Task item — Beginning with the first line of the data below, set down each line exactly through the line that contains "You are a computer-use agent. 532x420 pixels.".

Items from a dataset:
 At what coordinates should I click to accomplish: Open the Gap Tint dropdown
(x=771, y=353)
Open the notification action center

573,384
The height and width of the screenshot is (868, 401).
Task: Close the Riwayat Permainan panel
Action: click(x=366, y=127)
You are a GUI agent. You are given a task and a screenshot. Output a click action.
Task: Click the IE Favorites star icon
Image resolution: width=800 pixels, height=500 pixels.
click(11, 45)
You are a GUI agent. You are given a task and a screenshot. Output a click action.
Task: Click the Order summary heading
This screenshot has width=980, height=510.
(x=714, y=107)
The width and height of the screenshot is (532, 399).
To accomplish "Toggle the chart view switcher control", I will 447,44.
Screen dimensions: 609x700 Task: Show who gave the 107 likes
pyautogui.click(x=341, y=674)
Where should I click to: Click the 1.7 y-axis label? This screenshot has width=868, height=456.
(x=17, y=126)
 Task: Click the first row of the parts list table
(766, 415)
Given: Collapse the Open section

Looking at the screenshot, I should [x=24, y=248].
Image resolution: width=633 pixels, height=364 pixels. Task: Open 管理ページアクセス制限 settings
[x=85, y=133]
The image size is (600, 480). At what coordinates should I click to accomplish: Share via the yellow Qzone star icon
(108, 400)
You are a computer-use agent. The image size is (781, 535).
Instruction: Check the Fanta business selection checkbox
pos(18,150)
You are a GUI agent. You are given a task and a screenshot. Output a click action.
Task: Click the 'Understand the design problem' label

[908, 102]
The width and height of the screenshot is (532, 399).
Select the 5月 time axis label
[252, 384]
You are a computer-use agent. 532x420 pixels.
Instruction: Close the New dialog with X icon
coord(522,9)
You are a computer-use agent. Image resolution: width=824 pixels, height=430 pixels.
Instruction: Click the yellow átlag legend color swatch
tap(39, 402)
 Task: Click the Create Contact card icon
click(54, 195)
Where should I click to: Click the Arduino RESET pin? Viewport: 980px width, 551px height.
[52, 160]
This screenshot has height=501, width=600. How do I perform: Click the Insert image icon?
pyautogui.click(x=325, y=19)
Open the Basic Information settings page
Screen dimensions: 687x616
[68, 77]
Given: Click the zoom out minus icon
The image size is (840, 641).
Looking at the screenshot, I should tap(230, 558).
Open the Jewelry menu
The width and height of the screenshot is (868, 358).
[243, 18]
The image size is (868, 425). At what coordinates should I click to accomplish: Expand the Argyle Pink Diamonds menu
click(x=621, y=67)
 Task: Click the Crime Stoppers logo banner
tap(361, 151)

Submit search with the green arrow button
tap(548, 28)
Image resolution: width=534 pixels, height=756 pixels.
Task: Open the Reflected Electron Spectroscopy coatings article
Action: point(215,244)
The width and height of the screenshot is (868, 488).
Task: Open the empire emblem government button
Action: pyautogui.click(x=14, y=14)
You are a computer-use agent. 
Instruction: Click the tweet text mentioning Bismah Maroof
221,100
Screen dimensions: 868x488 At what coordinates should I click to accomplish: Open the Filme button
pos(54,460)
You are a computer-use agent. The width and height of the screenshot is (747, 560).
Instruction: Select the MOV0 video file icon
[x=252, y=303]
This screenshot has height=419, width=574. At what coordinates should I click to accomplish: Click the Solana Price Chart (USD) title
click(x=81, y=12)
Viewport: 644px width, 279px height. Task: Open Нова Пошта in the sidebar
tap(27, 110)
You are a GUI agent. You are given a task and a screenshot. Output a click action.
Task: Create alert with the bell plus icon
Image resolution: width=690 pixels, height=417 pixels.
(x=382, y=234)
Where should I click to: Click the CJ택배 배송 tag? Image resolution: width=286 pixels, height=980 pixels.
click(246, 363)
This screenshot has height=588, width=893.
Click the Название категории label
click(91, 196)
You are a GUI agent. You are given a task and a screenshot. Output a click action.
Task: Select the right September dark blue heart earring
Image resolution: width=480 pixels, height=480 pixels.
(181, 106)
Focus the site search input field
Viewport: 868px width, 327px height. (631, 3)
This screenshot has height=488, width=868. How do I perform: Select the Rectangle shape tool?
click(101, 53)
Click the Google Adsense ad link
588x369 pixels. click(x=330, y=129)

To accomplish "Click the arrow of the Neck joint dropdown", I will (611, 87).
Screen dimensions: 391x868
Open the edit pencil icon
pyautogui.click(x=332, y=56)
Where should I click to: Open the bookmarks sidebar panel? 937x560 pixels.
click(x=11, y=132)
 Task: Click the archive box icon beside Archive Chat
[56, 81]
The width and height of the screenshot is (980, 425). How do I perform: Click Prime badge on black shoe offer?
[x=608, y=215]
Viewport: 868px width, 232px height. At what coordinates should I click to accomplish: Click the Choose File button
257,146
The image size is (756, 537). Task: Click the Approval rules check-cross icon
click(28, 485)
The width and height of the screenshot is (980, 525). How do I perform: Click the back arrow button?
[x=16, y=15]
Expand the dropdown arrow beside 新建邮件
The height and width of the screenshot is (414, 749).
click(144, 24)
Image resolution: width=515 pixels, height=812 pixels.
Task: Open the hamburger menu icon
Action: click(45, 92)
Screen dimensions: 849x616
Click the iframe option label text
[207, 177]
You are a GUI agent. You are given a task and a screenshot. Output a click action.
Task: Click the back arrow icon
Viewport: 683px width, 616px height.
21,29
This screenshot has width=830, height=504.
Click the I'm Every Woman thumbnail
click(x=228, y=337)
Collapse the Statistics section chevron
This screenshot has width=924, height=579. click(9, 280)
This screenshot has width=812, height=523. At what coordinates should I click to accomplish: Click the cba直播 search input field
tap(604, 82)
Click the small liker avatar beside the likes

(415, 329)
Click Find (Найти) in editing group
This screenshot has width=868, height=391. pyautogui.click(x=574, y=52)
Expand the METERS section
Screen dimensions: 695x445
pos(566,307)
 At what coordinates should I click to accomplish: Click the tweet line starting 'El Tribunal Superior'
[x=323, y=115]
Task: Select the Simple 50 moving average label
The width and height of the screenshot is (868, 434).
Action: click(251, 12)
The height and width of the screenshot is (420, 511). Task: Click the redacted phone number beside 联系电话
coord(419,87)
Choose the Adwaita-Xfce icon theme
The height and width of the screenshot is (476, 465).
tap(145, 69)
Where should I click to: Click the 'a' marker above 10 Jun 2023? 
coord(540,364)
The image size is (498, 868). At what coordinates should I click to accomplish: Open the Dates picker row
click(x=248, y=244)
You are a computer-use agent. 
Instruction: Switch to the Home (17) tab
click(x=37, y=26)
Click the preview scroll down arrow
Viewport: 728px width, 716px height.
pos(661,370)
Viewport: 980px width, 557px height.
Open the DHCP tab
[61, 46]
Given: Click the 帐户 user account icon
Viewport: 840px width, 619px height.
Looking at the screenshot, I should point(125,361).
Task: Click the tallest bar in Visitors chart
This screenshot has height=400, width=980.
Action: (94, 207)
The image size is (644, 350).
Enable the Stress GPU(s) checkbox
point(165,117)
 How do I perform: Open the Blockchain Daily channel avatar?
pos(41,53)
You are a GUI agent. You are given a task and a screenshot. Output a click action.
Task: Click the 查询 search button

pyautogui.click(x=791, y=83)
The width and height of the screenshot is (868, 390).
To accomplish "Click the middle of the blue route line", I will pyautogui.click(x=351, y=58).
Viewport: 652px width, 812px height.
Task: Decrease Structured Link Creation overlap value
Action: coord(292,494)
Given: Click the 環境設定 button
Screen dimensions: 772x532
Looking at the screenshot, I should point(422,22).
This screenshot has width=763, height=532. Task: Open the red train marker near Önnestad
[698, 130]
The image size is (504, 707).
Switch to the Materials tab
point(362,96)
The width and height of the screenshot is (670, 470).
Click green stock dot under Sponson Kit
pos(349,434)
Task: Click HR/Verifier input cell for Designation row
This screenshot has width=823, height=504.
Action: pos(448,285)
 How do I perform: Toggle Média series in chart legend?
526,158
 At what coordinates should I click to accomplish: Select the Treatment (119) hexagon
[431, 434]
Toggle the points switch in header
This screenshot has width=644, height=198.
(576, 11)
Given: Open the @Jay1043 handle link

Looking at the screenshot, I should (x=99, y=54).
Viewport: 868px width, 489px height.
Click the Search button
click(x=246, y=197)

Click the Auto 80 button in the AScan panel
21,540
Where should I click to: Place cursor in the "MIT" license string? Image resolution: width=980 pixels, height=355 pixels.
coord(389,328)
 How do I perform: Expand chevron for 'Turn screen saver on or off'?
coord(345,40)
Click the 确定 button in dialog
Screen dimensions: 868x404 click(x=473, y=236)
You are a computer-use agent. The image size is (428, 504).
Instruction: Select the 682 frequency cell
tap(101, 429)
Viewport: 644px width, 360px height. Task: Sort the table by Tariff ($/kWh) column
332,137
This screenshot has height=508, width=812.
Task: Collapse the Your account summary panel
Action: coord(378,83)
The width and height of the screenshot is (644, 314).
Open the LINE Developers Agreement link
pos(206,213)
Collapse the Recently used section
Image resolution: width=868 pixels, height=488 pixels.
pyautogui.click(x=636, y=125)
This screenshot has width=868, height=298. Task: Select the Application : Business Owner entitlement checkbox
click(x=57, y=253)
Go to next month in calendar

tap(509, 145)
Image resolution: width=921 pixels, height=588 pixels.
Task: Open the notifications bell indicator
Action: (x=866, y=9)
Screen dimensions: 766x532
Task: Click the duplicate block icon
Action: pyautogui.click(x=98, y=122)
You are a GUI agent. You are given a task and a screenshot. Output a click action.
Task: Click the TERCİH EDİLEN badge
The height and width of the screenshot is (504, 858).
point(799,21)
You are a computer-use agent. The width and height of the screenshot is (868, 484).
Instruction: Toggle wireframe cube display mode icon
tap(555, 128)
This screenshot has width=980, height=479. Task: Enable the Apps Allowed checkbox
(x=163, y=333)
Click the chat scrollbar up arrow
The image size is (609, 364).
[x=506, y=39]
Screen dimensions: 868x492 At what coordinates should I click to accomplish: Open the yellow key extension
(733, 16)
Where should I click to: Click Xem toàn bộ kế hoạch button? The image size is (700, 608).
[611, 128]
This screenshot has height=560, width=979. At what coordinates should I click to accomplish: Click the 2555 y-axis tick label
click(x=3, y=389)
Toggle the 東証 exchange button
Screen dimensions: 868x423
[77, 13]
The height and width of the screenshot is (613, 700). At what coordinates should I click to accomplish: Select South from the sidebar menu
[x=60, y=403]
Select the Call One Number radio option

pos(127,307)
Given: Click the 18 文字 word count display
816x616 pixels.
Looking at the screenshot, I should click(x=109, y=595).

Result of the exercise —
 At what coordinates should I click to accomplish: Open the Gap Tint dropdown
(x=771, y=353)
Open the notification action center

573,384
The height and width of the screenshot is (868, 401).
Task: Close the Riwayat Permainan panel
Action: click(x=366, y=127)
You are a GUI agent. You are given a task and a screenshot. Output a click action.
Task: Click the IE Favorites star icon
Image resolution: width=800 pixels, height=500 pixels.
click(11, 45)
You are a GUI agent. You are given a task and a screenshot. Output a click action.
Task: Click the Order summary heading
This screenshot has width=980, height=510.
(x=714, y=107)
The width and height of the screenshot is (532, 399).
To accomplish "Toggle the chart view switcher control", I will 447,44.
Screen dimensions: 609x700 Task: Show who gave the 107 likes
pyautogui.click(x=341, y=674)
Where should I click to: Click the 1.7 y-axis label? This screenshot has width=868, height=456.
(x=17, y=126)
 Task: Click the first row of the parts list table
(766, 415)
Given: Collapse the Open section

Looking at the screenshot, I should [x=24, y=248].
Image resolution: width=633 pixels, height=364 pixels. Task: Open 管理ページアクセス制限 settings
[x=85, y=133]
The image size is (600, 480). At what coordinates should I click to accomplish: Share via the yellow Qzone star icon
(108, 400)
You are a computer-use agent. The image size is (781, 535).
Instruction: Check the Fanta business selection checkbox
pos(18,150)
You are a GUI agent. You are given a task and a screenshot. Output a click action.
Task: Click the 'Understand the design problem' label

[908, 102]
The width and height of the screenshot is (532, 399).
Select the 5月 time axis label
[252, 384]
You are a computer-use agent. 532x420 pixels.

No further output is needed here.